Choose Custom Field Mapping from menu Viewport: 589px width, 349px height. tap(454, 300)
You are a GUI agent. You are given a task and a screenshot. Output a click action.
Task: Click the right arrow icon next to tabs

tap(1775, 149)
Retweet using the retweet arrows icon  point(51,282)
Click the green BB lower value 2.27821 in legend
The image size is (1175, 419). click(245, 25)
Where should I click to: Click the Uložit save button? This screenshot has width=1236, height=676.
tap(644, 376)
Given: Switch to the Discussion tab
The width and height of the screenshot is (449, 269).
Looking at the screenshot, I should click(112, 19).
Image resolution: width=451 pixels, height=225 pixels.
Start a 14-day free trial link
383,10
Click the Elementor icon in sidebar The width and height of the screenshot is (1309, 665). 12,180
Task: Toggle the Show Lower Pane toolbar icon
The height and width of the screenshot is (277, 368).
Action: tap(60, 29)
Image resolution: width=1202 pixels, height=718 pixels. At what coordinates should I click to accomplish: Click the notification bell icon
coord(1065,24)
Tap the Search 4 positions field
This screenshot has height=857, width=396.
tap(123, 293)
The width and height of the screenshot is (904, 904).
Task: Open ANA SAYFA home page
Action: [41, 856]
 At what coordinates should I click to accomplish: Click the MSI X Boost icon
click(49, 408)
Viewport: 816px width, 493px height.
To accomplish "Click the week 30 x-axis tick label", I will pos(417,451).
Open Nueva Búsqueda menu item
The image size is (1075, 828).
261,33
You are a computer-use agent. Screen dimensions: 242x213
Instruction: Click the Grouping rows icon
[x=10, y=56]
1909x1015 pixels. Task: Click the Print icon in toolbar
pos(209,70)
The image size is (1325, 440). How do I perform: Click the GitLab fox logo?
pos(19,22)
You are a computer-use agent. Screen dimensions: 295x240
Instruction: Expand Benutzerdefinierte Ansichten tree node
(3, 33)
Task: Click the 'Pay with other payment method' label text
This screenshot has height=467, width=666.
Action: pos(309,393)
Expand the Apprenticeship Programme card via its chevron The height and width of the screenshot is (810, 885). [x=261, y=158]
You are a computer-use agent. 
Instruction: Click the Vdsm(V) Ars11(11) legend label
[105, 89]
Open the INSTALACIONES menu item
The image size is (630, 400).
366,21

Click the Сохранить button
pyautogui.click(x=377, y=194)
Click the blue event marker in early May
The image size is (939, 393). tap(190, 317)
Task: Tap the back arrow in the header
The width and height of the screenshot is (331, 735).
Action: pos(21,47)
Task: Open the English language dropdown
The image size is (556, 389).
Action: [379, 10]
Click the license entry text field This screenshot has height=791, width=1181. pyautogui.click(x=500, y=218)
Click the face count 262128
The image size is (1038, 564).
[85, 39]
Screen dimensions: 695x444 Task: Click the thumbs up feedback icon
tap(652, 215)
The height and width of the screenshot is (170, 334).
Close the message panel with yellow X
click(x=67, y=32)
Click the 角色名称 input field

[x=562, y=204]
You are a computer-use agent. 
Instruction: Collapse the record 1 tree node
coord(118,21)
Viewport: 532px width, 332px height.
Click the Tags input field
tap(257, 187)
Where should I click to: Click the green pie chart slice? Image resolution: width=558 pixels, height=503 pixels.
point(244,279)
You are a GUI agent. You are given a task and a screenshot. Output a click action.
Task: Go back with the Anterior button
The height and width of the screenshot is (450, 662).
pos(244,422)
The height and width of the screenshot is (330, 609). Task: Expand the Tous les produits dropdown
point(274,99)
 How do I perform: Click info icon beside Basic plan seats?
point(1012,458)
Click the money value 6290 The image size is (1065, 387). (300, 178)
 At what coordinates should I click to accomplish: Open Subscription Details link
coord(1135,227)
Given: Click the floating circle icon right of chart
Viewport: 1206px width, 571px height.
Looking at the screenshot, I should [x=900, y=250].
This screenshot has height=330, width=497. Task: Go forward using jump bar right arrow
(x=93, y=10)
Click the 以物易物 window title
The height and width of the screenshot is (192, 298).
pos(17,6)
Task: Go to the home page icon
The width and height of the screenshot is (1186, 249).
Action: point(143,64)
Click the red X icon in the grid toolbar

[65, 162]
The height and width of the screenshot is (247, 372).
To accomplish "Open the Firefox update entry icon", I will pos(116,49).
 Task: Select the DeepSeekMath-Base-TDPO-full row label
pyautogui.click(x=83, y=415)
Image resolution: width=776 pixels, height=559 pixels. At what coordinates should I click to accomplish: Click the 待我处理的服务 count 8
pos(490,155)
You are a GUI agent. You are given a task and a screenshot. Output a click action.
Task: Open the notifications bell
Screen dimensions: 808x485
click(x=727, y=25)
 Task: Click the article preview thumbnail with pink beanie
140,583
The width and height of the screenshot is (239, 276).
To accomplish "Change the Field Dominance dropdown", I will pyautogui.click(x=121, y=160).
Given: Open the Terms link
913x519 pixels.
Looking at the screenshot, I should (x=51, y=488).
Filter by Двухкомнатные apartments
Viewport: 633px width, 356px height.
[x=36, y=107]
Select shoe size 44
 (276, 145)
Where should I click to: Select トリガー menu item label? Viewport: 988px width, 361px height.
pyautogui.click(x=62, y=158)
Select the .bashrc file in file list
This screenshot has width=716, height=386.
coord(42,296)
::::
**How to complete this task**
Take the entries and copy them out exactly.

**Response for this exercise**
Choose Custom Field Mapping from menu Viewport: 589px width, 349px height. tap(454, 300)
You are a GUI agent. You are given a task and a screenshot. Output a click action.
Task: Click the right arrow icon next to tabs

tap(1775, 149)
Retweet using the retweet arrows icon  point(51,282)
Click the green BB lower value 2.27821 in legend
The image size is (1175, 419). click(245, 25)
Where should I click to: Click the Uložit save button? This screenshot has width=1236, height=676.
tap(644, 376)
Given: Switch to the Discussion tab
The width and height of the screenshot is (449, 269).
Looking at the screenshot, I should click(112, 19).
Image resolution: width=451 pixels, height=225 pixels.
Start a 14-day free trial link
383,10
Click the Elementor icon in sidebar The width and height of the screenshot is (1309, 665). 12,180
Task: Toggle the Show Lower Pane toolbar icon
The height and width of the screenshot is (277, 368).
Action: tap(60, 29)
Image resolution: width=1202 pixels, height=718 pixels. At what coordinates should I click to accomplish: Click the notification bell icon
coord(1065,24)
Tap the Search 4 positions field
This screenshot has height=857, width=396.
tap(123, 293)
The width and height of the screenshot is (904, 904).
Task: Open ANA SAYFA home page
Action: [41, 856]
 At what coordinates should I click to accomplish: Click the MSI X Boost icon
click(49, 408)
Viewport: 816px width, 493px height.
To accomplish "Click the week 30 x-axis tick label", I will pos(417,451).
Open Nueva Búsqueda menu item
The image size is (1075, 828).
261,33
You are a computer-use agent. Screen dimensions: 242x213
Instruction: Click the Grouping rows icon
[x=10, y=56]
1909x1015 pixels. Task: Click the Print icon in toolbar
pos(209,70)
The image size is (1325, 440). How do I perform: Click the GitLab fox logo?
pos(19,22)
You are a computer-use agent. Screen dimensions: 295x240
Instruction: Expand Benutzerdefinierte Ansichten tree node
(3, 33)
Task: Click the 'Pay with other payment method' label text
This screenshot has height=467, width=666.
Action: pos(309,393)
Expand the Apprenticeship Programme card via its chevron The height and width of the screenshot is (810, 885). [x=261, y=158]
You are a computer-use agent. 
Instruction: Click the Vdsm(V) Ars11(11) legend label
[105, 89]
Open the INSTALACIONES menu item
The image size is (630, 400).
366,21

Click the Сохранить button
pyautogui.click(x=377, y=194)
Click the blue event marker in early May
The image size is (939, 393). tap(190, 317)
Task: Tap the back arrow in the header
The width and height of the screenshot is (331, 735).
Action: pos(21,47)
Task: Open the English language dropdown
The image size is (556, 389).
Action: [379, 10]
Click the license entry text field This screenshot has height=791, width=1181. pyautogui.click(x=500, y=218)
Click the face count 262128
The image size is (1038, 564).
[85, 39]
Screen dimensions: 695x444 Task: Click the thumbs up feedback icon
tap(652, 215)
The height and width of the screenshot is (170, 334).
Close the message panel with yellow X
click(x=67, y=32)
Click the 角色名称 input field

[x=562, y=204]
You are a computer-use agent. 
Instruction: Collapse the record 1 tree node
coord(118,21)
Viewport: 532px width, 332px height.
Click the Tags input field
tap(257, 187)
Where should I click to: Click the green pie chart slice? Image resolution: width=558 pixels, height=503 pixels.
point(244,279)
You are a GUI agent. You are given a task and a screenshot. Output a click action.
Task: Go back with the Anterior button
The height and width of the screenshot is (450, 662).
pos(244,422)
The height and width of the screenshot is (330, 609). Task: Expand the Tous les produits dropdown
point(274,99)
 How do I perform: Click info icon beside Basic plan seats?
point(1012,458)
Click the money value 6290 The image size is (1065, 387). (300, 178)
 At what coordinates should I click to accomplish: Open Subscription Details link
coord(1135,227)
Given: Click the floating circle icon right of chart
Viewport: 1206px width, 571px height.
Looking at the screenshot, I should [x=900, y=250].
This screenshot has height=330, width=497. Task: Go forward using jump bar right arrow
(x=93, y=10)
Click the 以物易物 window title
The height and width of the screenshot is (192, 298).
pos(17,6)
Task: Go to the home page icon
The width and height of the screenshot is (1186, 249).
Action: point(143,64)
Click the red X icon in the grid toolbar

[65, 162]
The height and width of the screenshot is (247, 372).
To accomplish "Open the Firefox update entry icon", I will pos(116,49).
 Task: Select the DeepSeekMath-Base-TDPO-full row label
pyautogui.click(x=83, y=415)
Image resolution: width=776 pixels, height=559 pixels. At what coordinates should I click to accomplish: Click the 待我处理的服务 count 8
pos(490,155)
You are a GUI agent. You are given a task and a screenshot. Output a click action.
Task: Open the notifications bell
Screen dimensions: 808x485
click(x=727, y=25)
 Task: Click the article preview thumbnail with pink beanie
140,583
The width and height of the screenshot is (239, 276).
To accomplish "Change the Field Dominance dropdown", I will pyautogui.click(x=121, y=160).
Given: Open the Terms link
913x519 pixels.
Looking at the screenshot, I should (x=51, y=488).
Filter by Двухкомнатные apartments
Viewport: 633px width, 356px height.
[x=36, y=107]
Select shoe size 44
 (276, 145)
Where should I click to: Select トリガー menu item label? Viewport: 988px width, 361px height.
pyautogui.click(x=62, y=158)
Select the .bashrc file in file list
This screenshot has width=716, height=386.
coord(42,296)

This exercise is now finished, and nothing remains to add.